I have a dataset consisting of about 600 observations. Each observation has around 100 attributes. One of the attributes I want to predict. Since the attribute that I want to predict can only have non-negative integer values, I was looking for ways to predict count data and found that there are various options, such as Poisson regression or negative binomial regression.
For my first try I used negative binomial regression in R
:
#First load the data into a dataset
dataset <- test_observations[, c(5:8, 54)]
#Create the model
fm_nbin <- glm.nb(NumberOfIncidents ~ ., data = dataset[10:600, ] )
I then wanted to see how to predicted values look like:
#Create data to test prediction
newdata <- dataset[1:10, ]
#Do the prediction
predict(fm_nbin, newdata, type="response")

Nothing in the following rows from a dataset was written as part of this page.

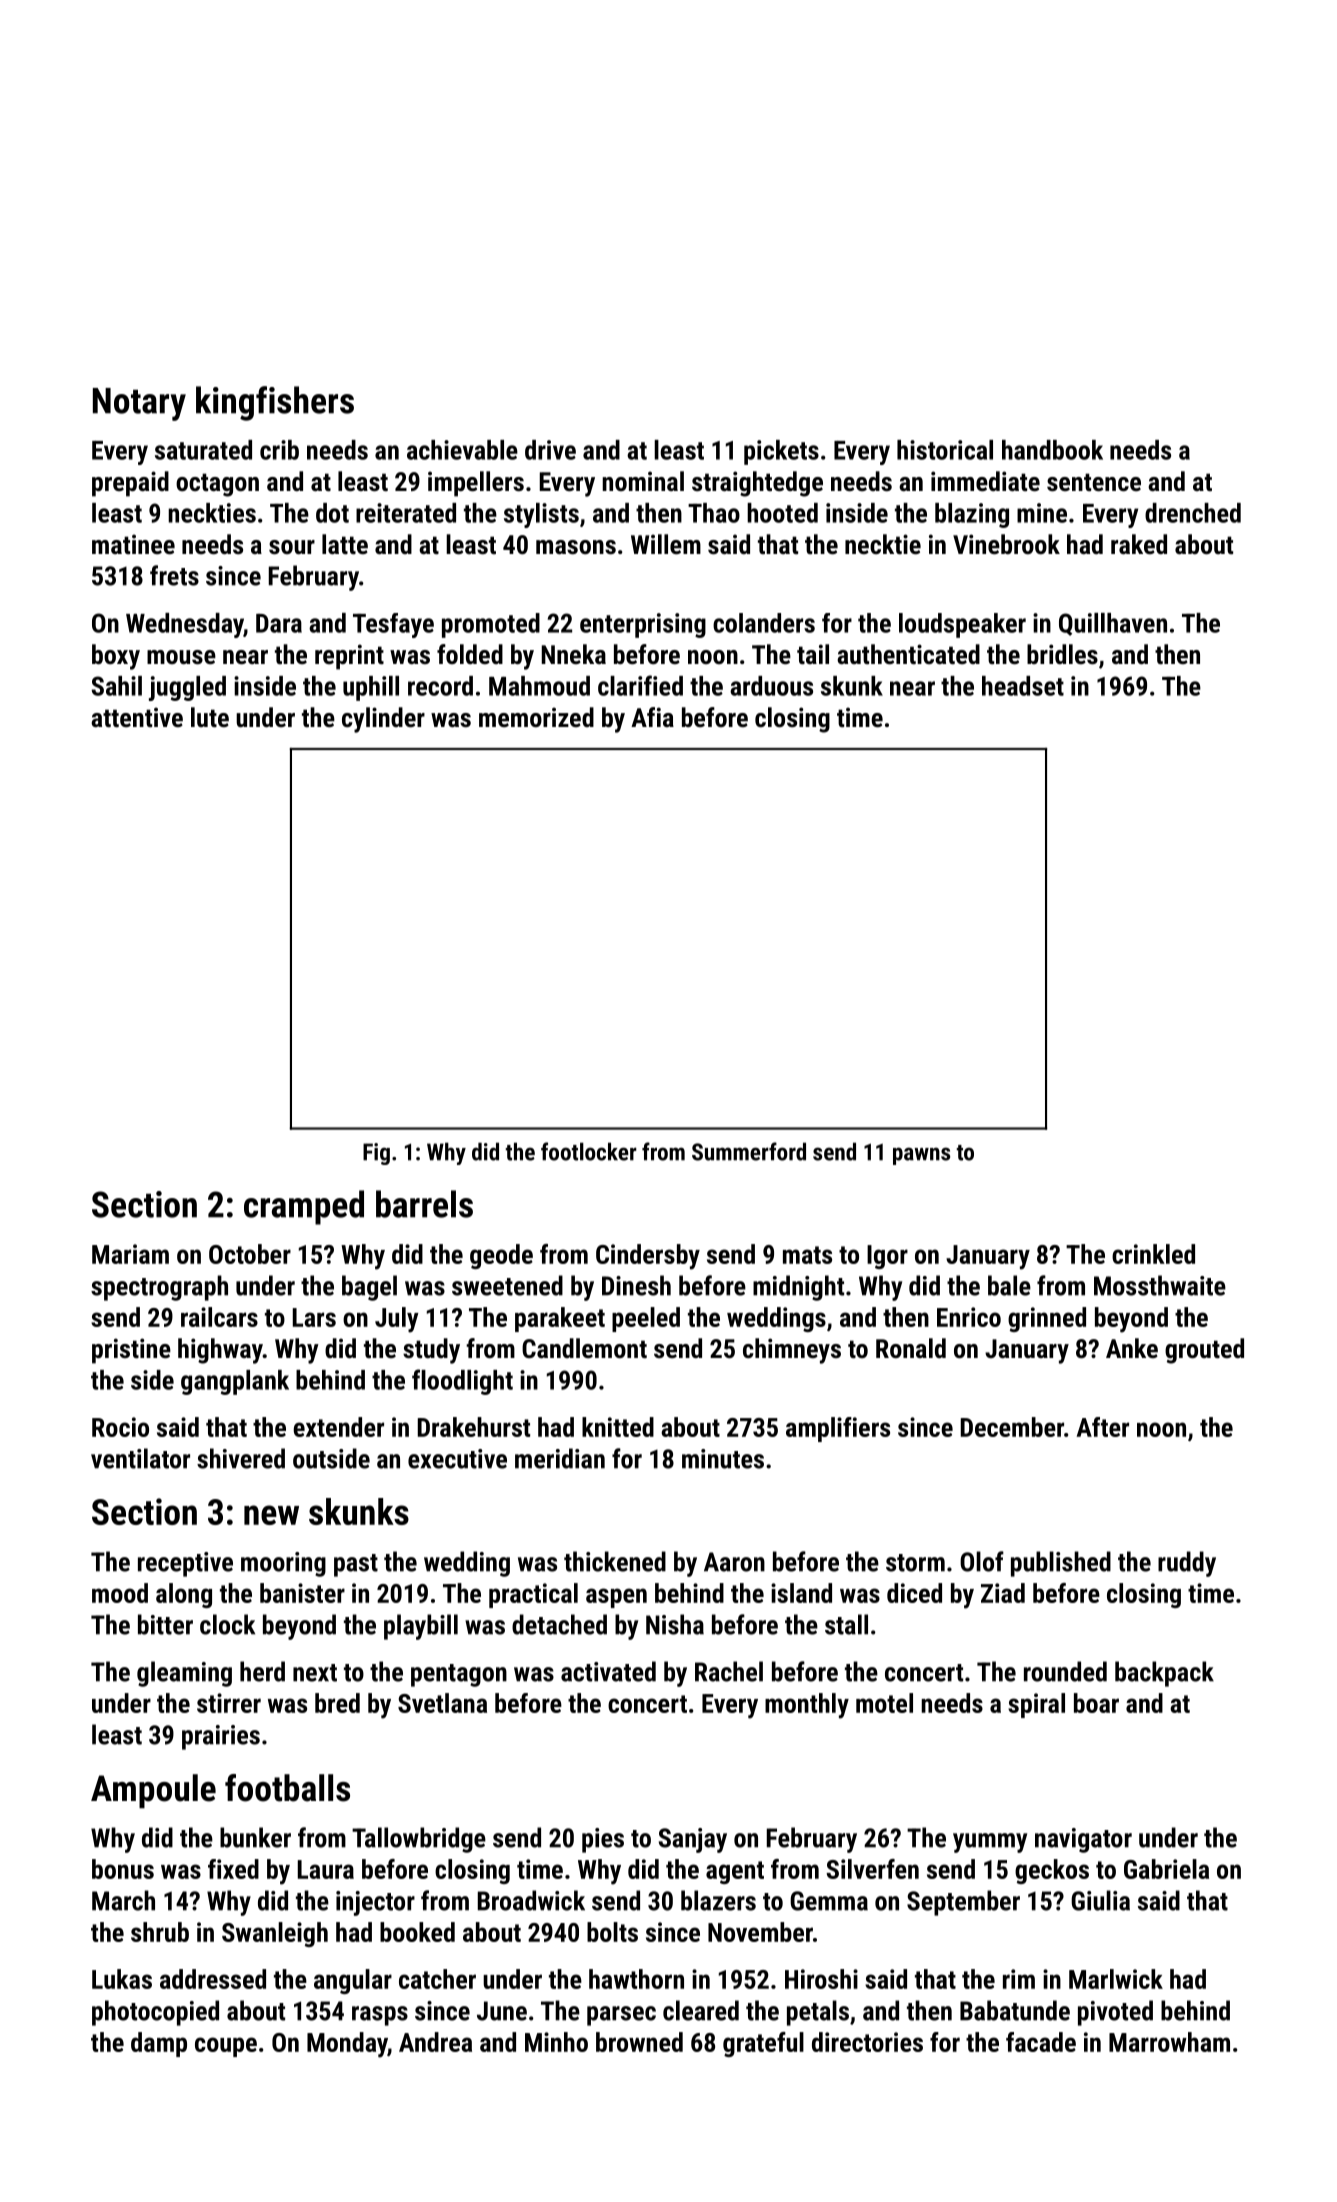  I want to click on memorized, so click(536, 717).
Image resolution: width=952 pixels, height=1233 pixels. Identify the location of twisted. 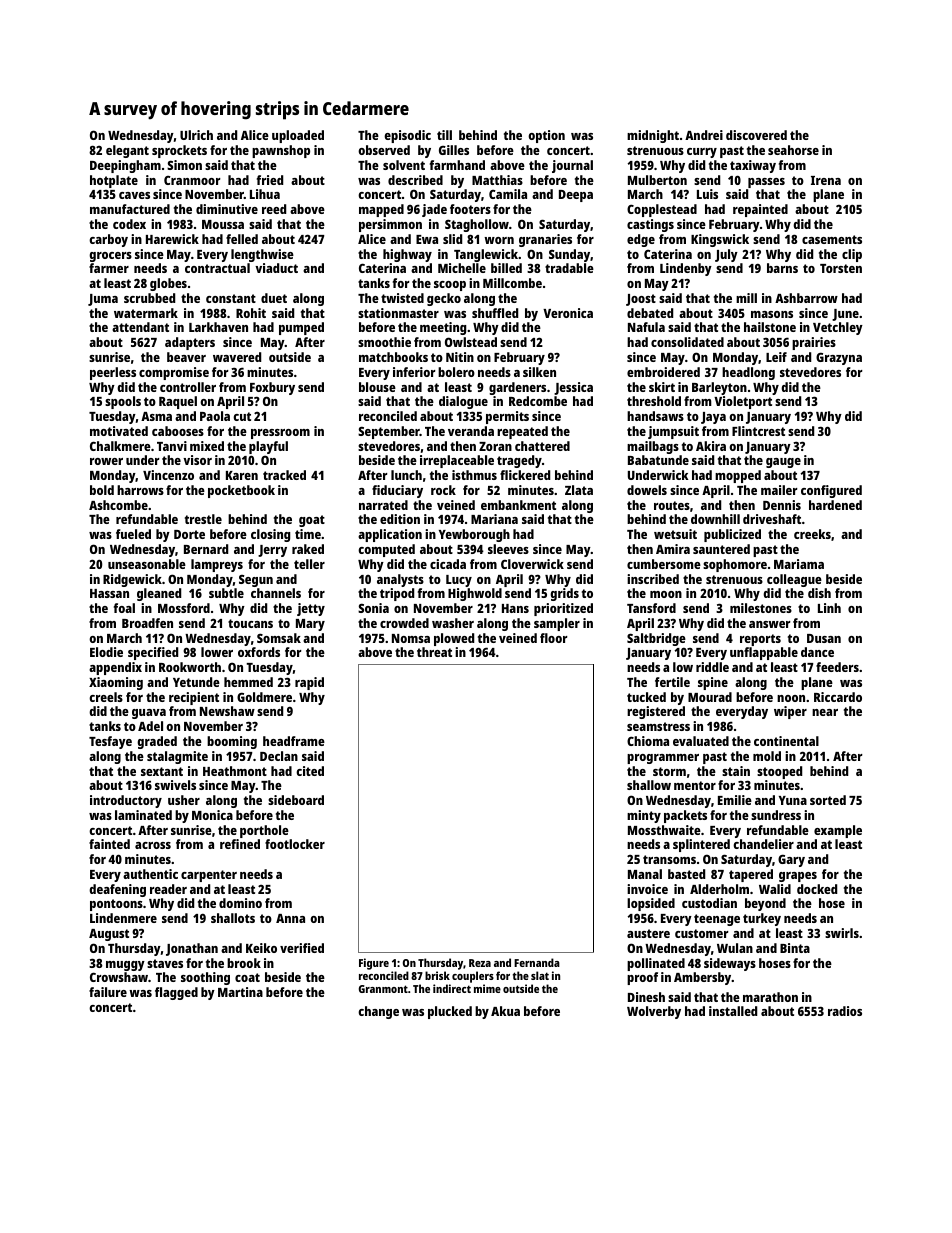
(402, 298).
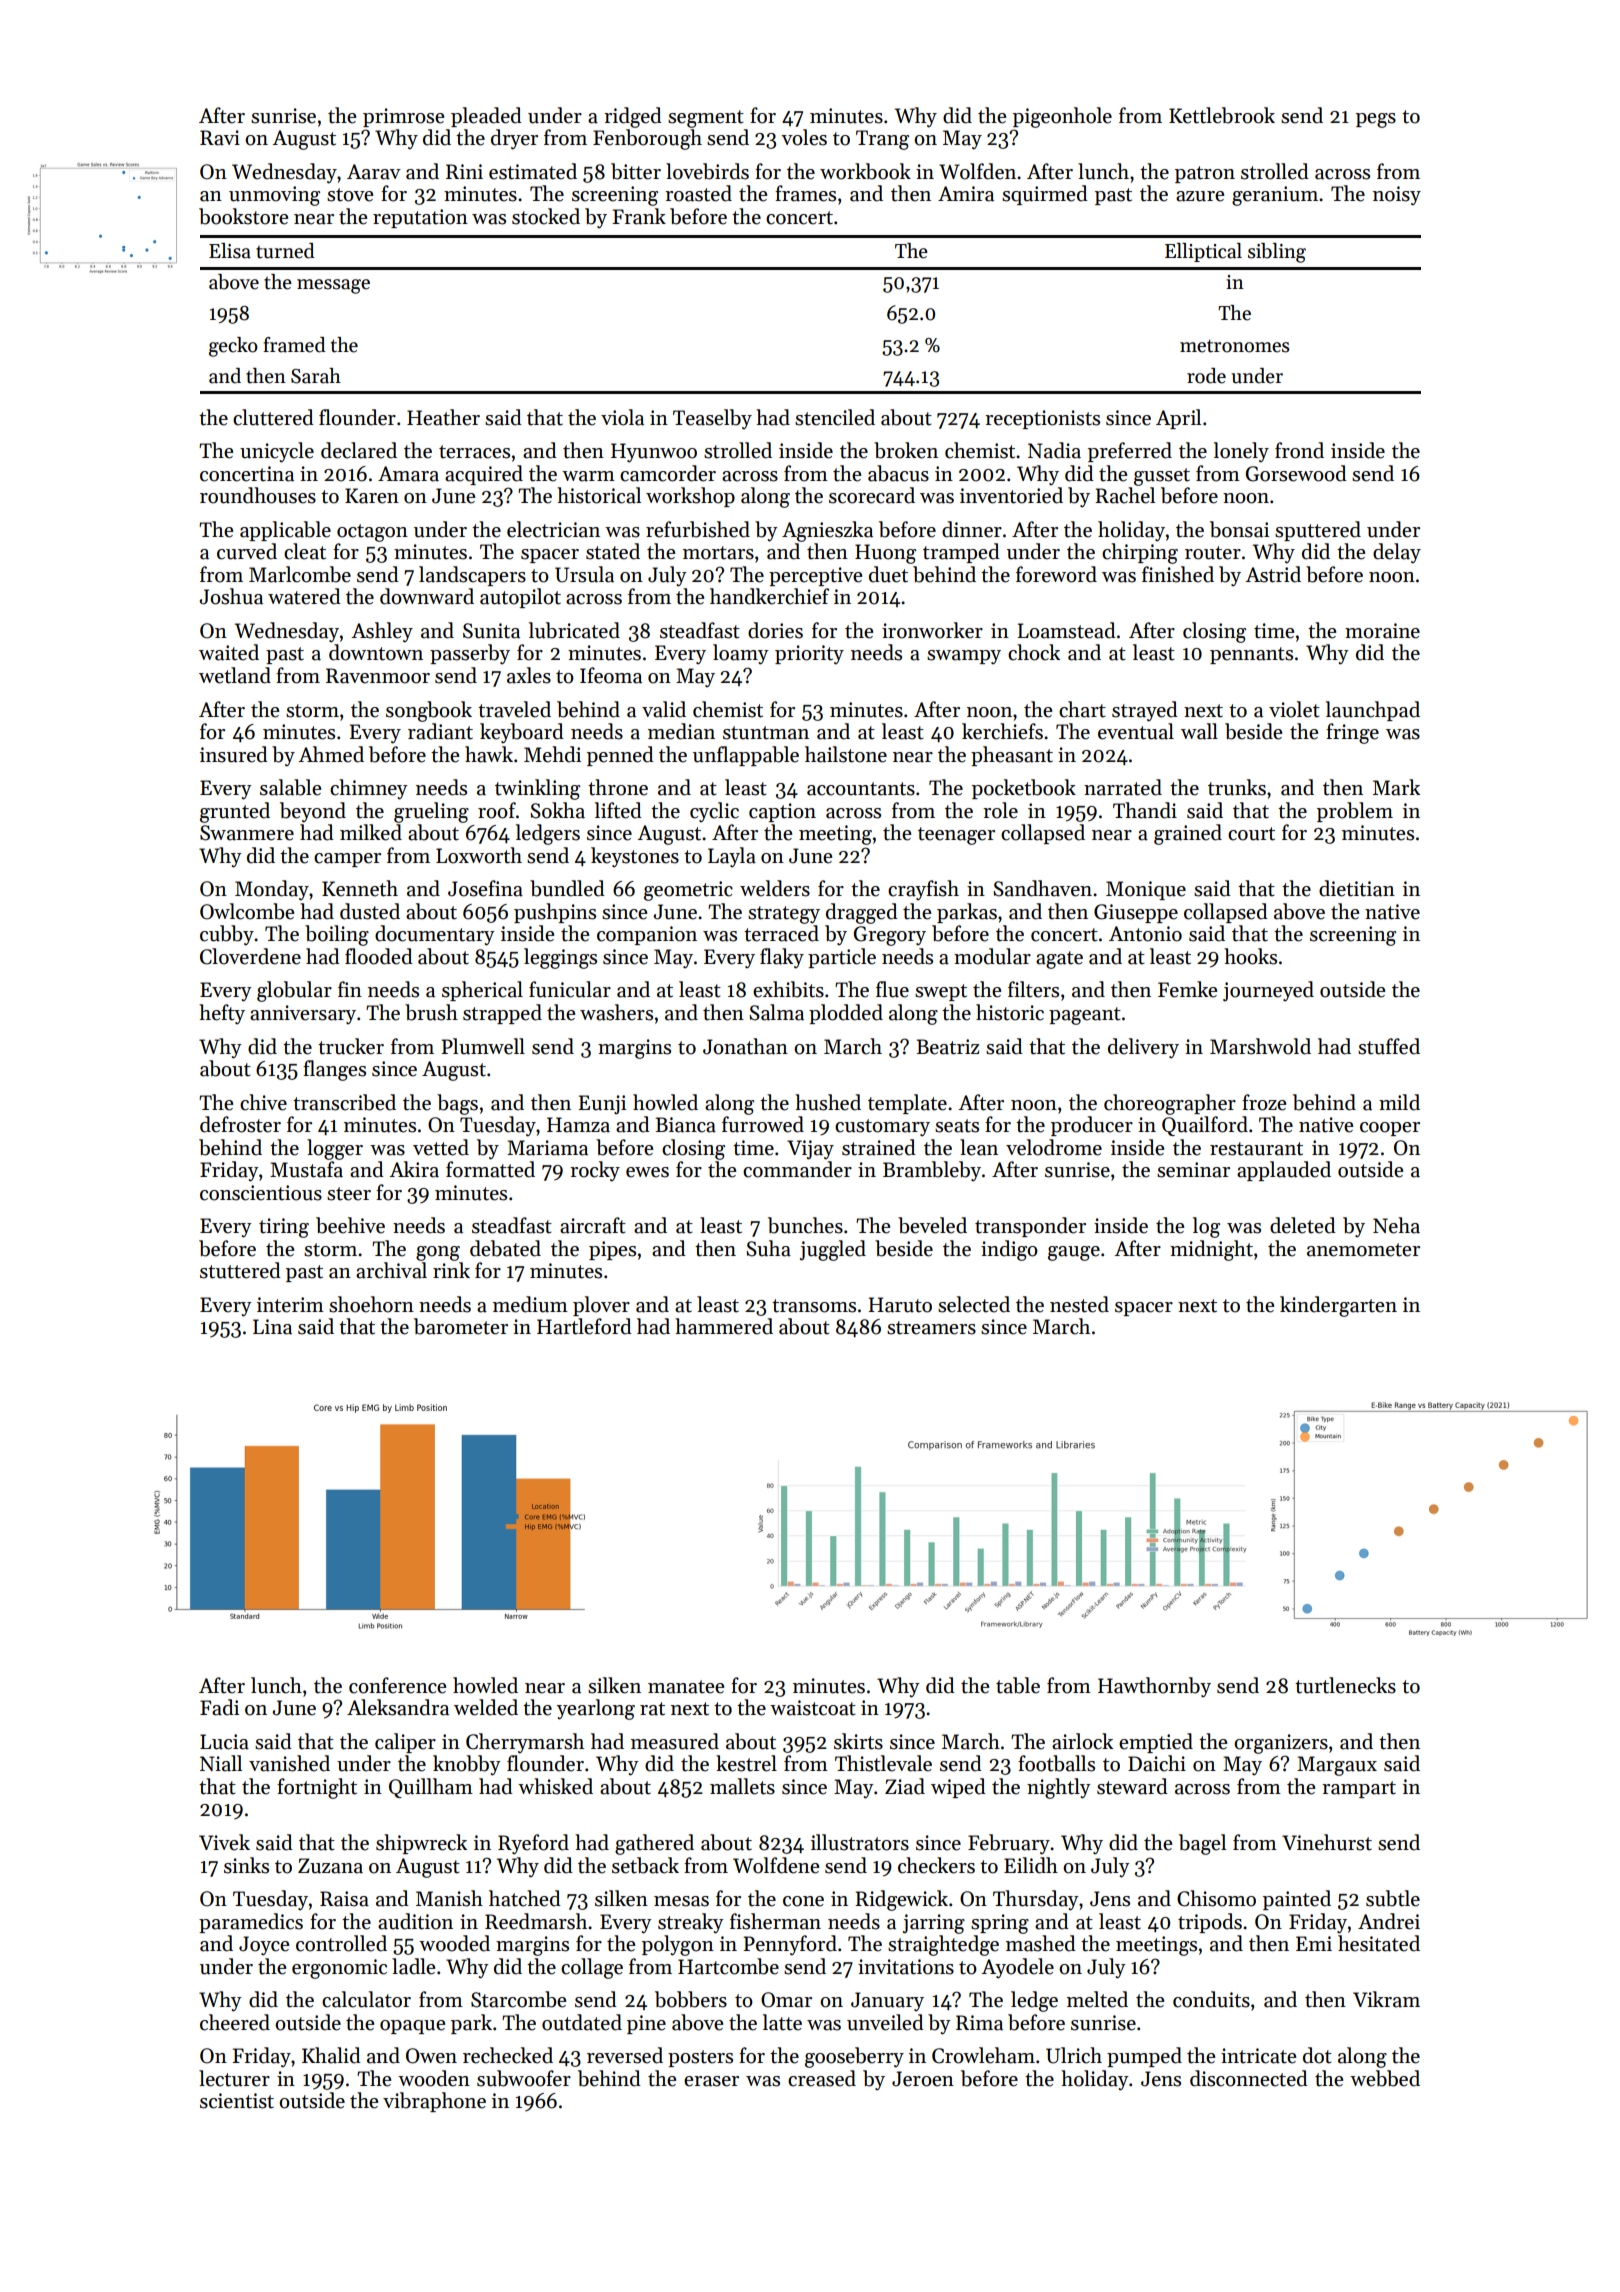  What do you see at coordinates (376, 652) in the document?
I see `downtown` at bounding box center [376, 652].
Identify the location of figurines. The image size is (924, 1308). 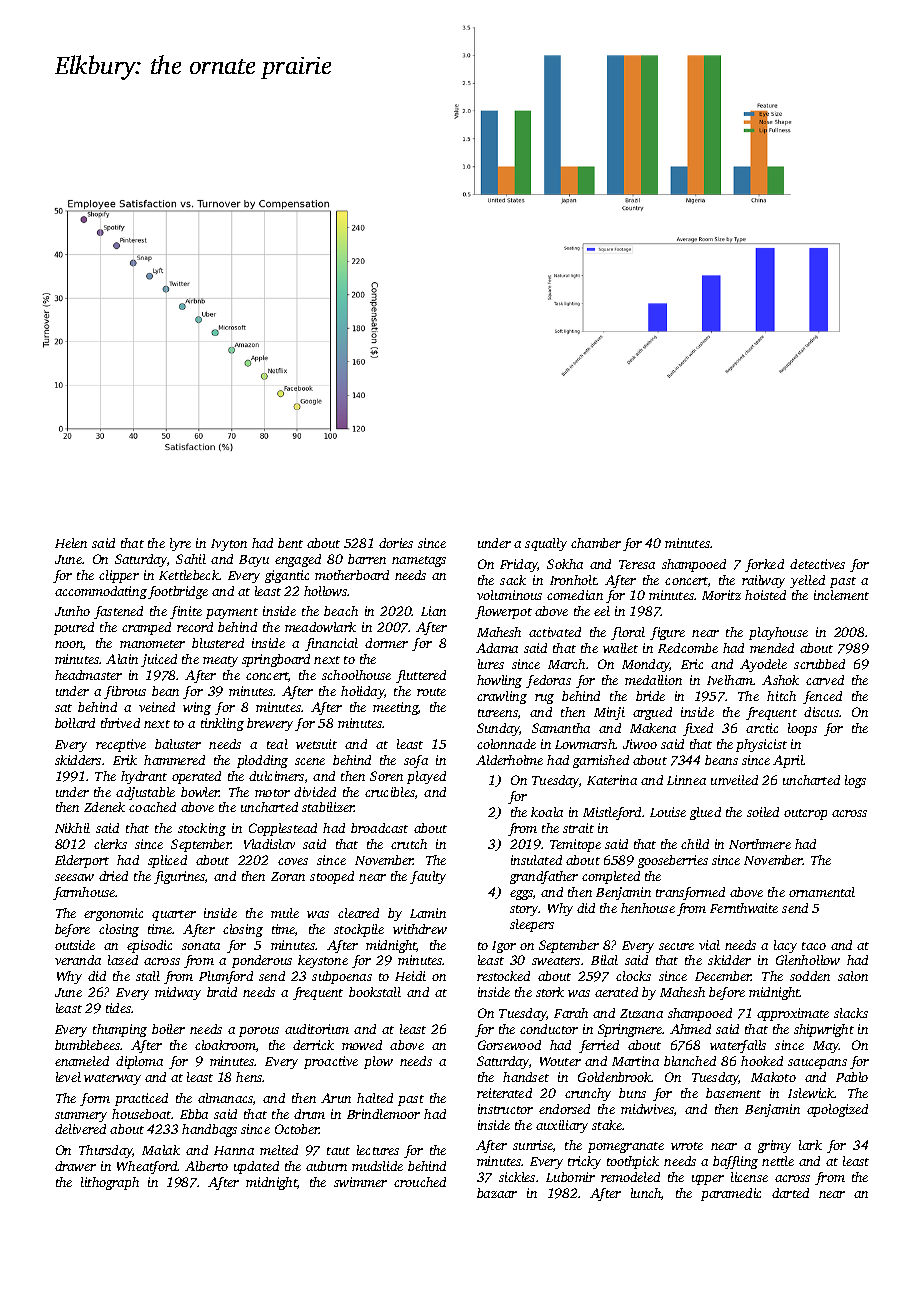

Now the problem is the output looks like this:
1 2 3 4 5 6 7 8 9 10
0.2247337 0.2642789 0.2205408 0.2161833 0.1794224 0.2081522 0.2412996 0.2074992 0.2213011 0.2100026
The problem with this is that I expected that the predicted values are integers, since that is the whole purpose of using a negative binomial regression. What am I missing here?
Furthermore, I would like to evaluate my predictions in terms of mean squared error and mean absolute error, as well as a correlation coefficient. However, I couldn't find a way to get these easily, without doing all the calculations manually. Is there any built-in function for this?